Records supplied.
** Begin **

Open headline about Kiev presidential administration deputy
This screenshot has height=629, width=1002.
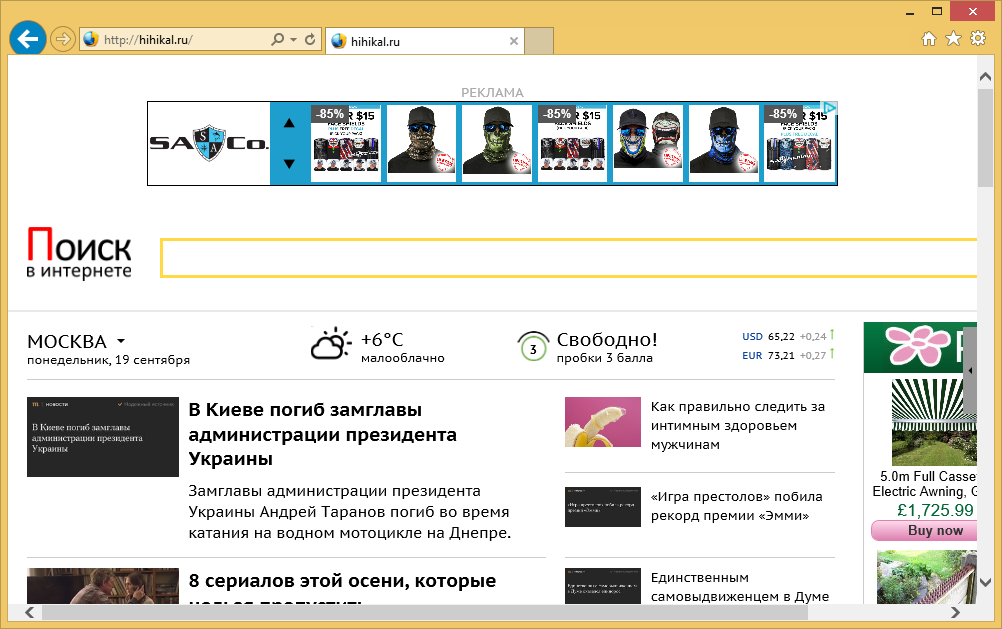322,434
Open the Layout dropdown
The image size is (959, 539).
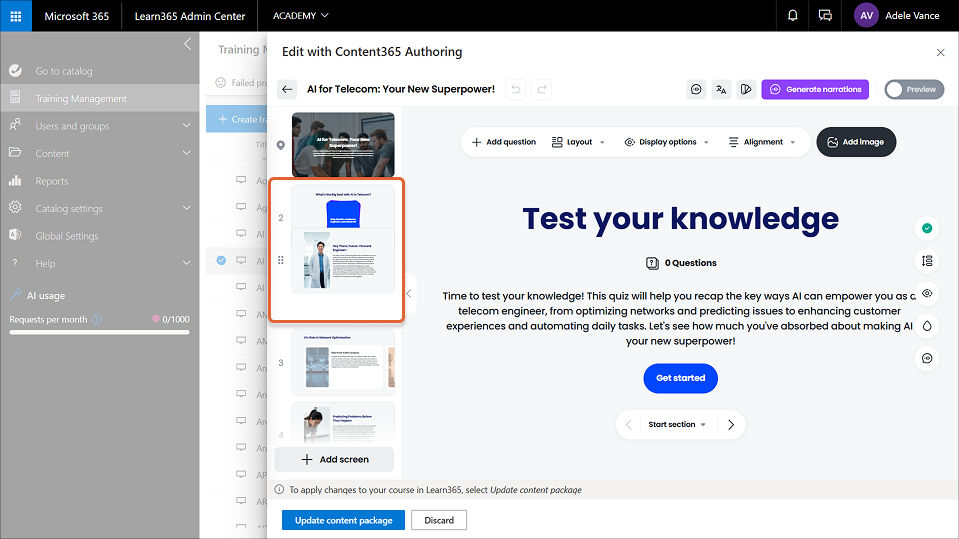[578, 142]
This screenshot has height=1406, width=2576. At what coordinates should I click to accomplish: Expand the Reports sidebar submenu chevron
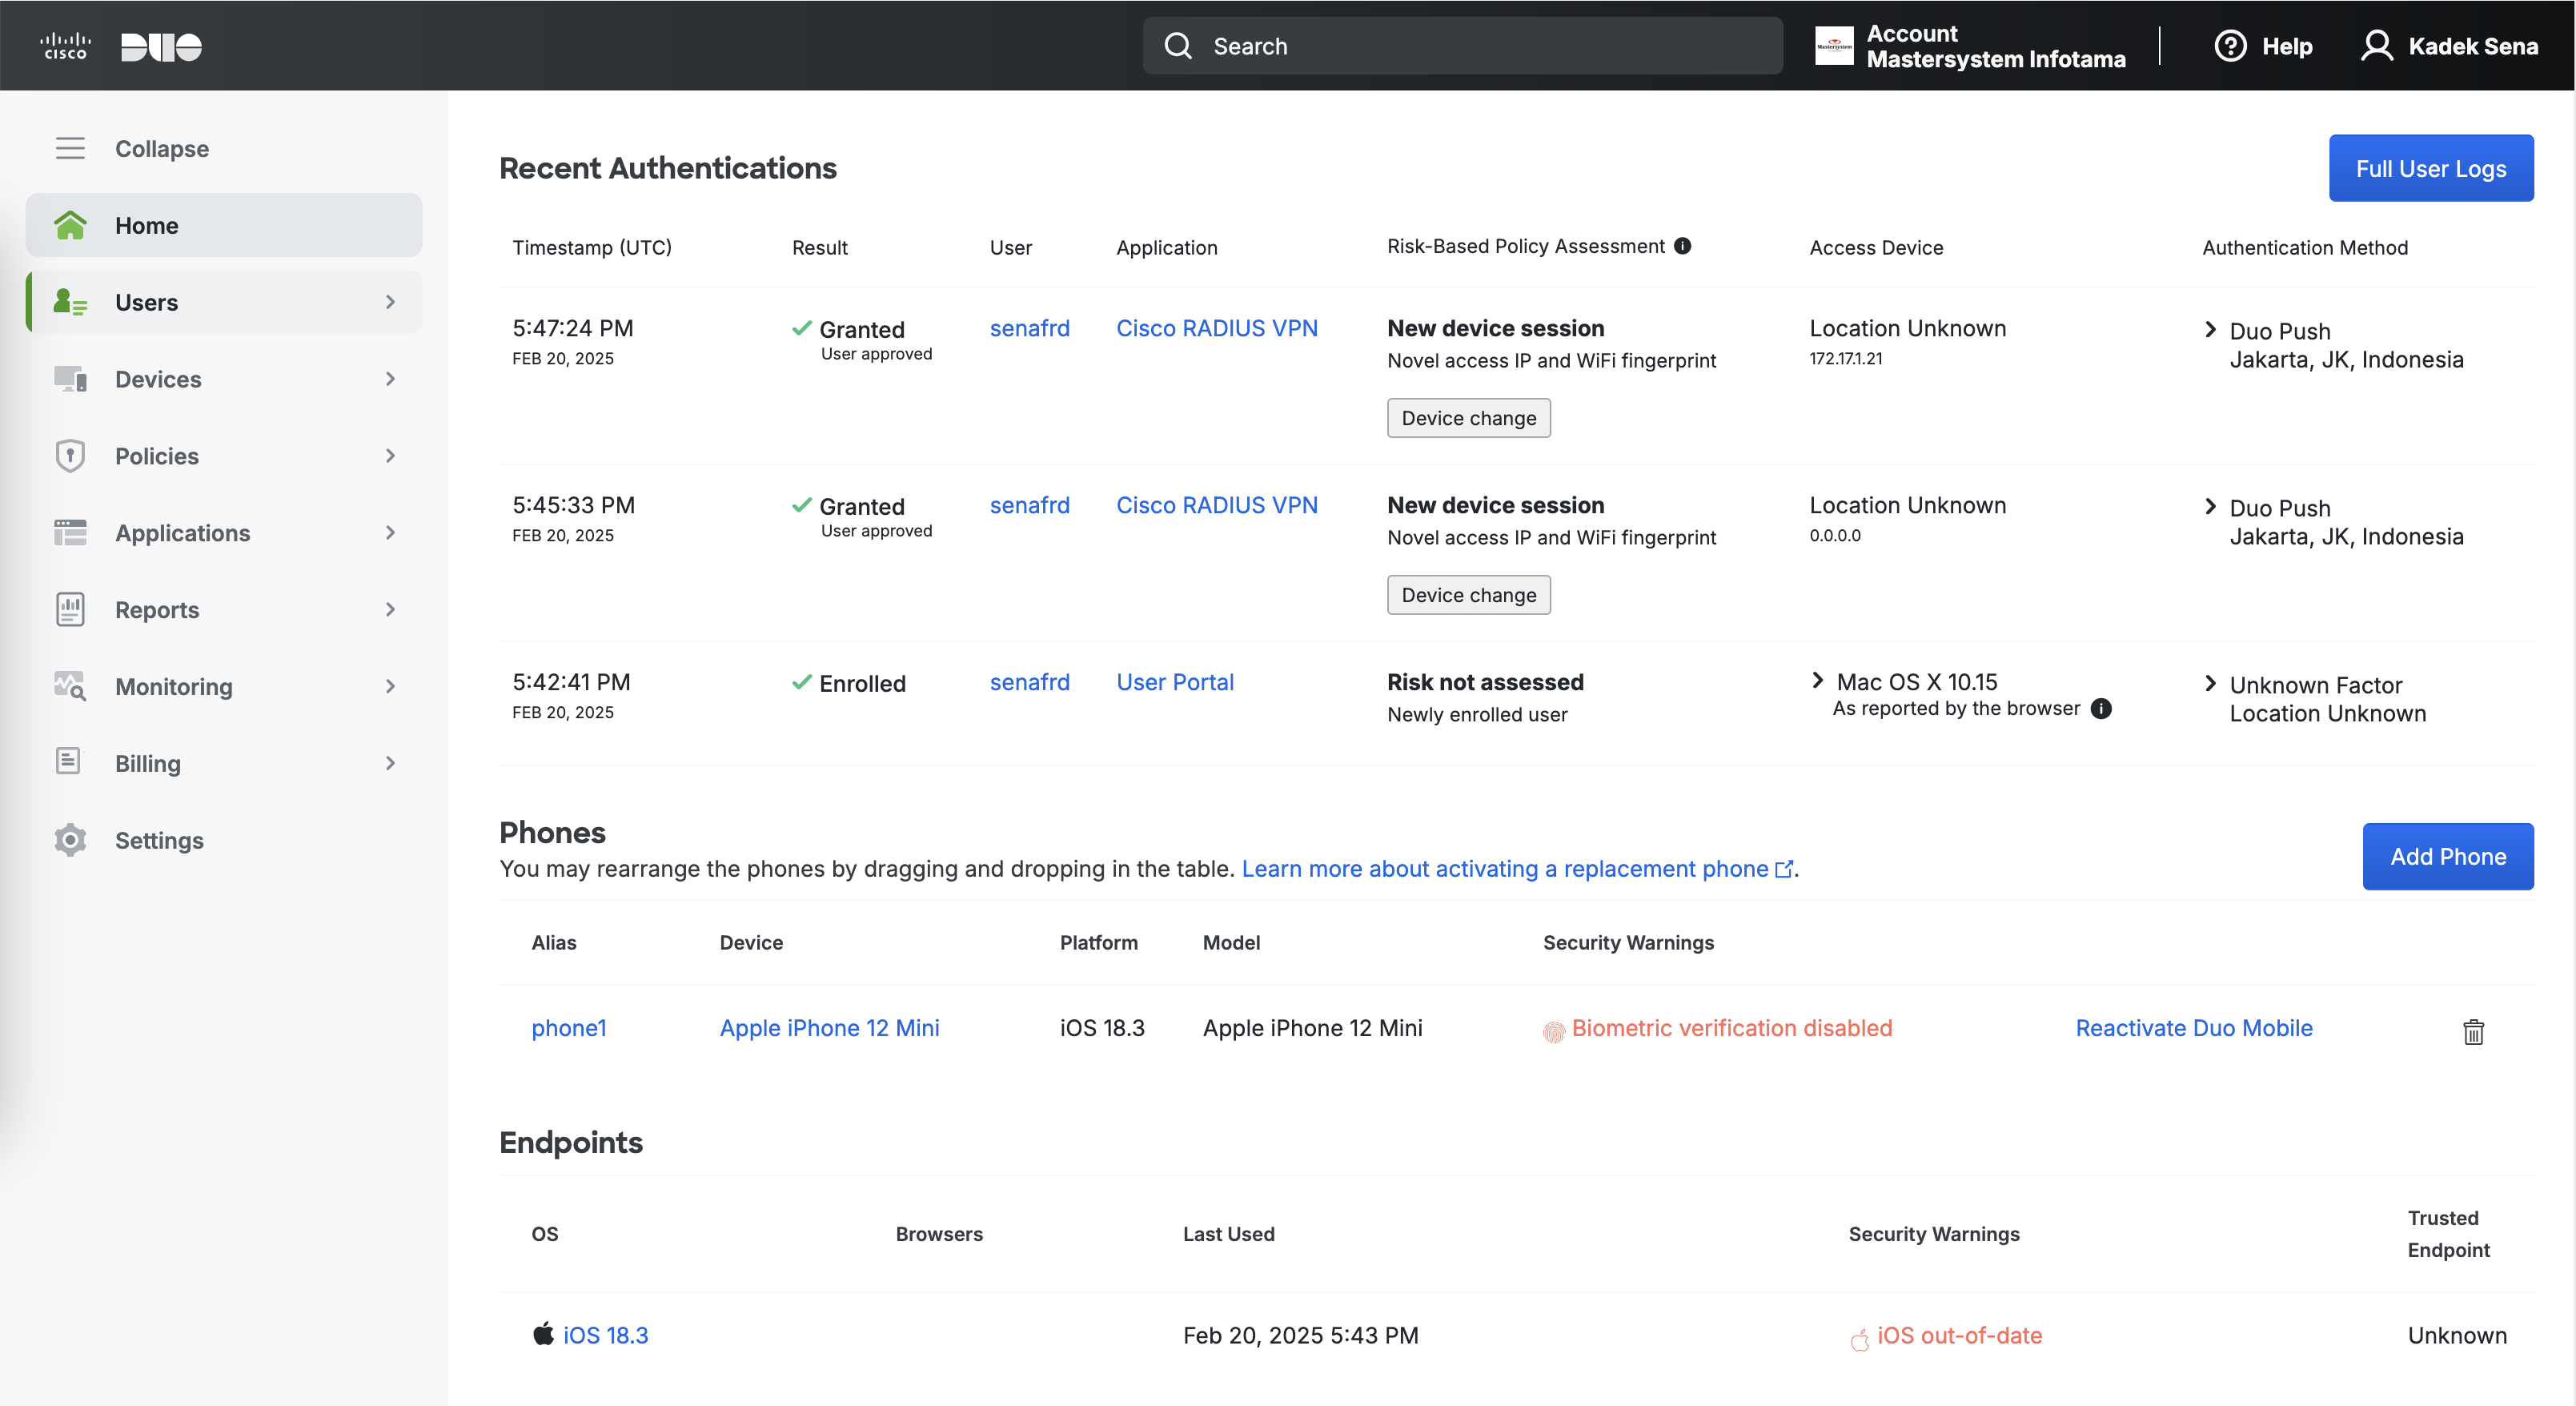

** End **
** Begin **

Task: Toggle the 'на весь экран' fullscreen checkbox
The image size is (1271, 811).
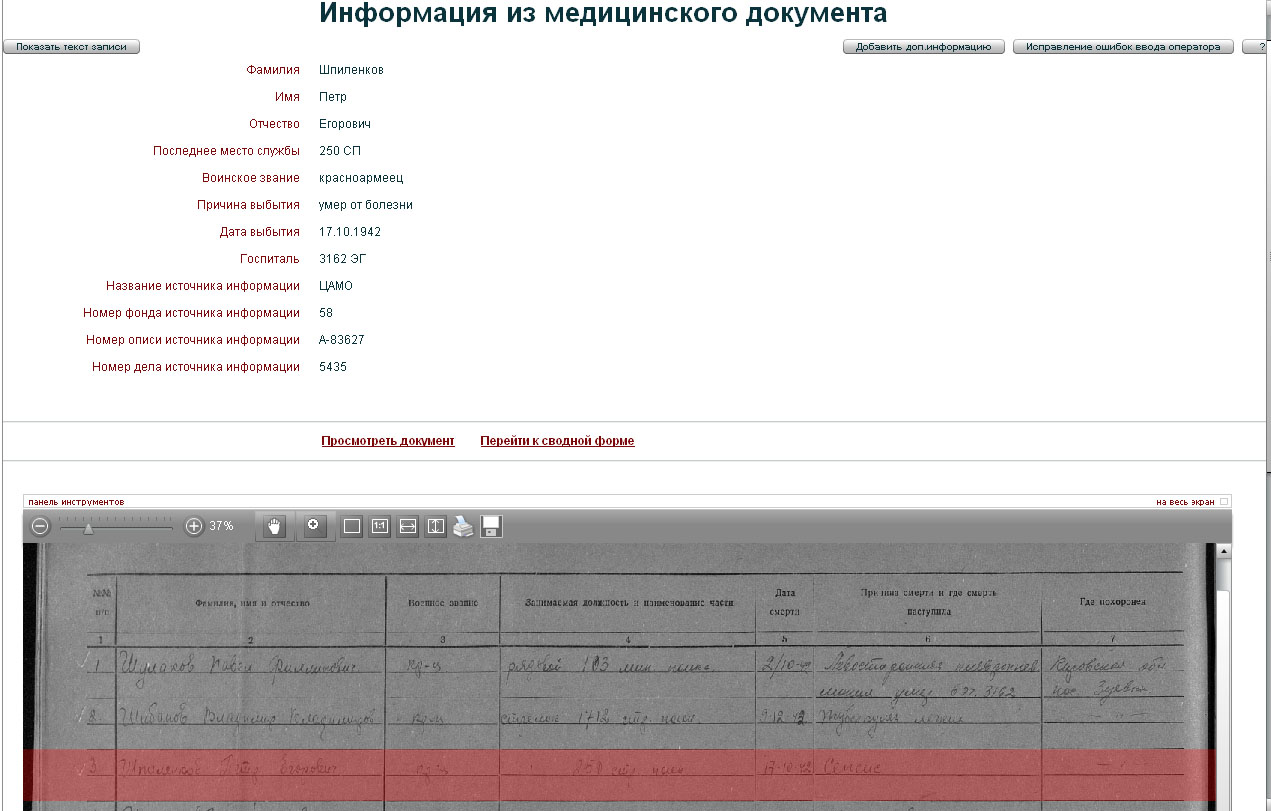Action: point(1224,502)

** End **

Rewrite the part of the data that opens with the line containing "Task: Toggle the" and closes with the line containing "Action: point(1224,502)", changing "checkbox" to "switch" and leaving everything else as it is. Do not include the pictures in your answer.

Expected answer.
Task: Toggle the 'на весь экран' fullscreen switch
The image size is (1271, 811).
Action: point(1224,502)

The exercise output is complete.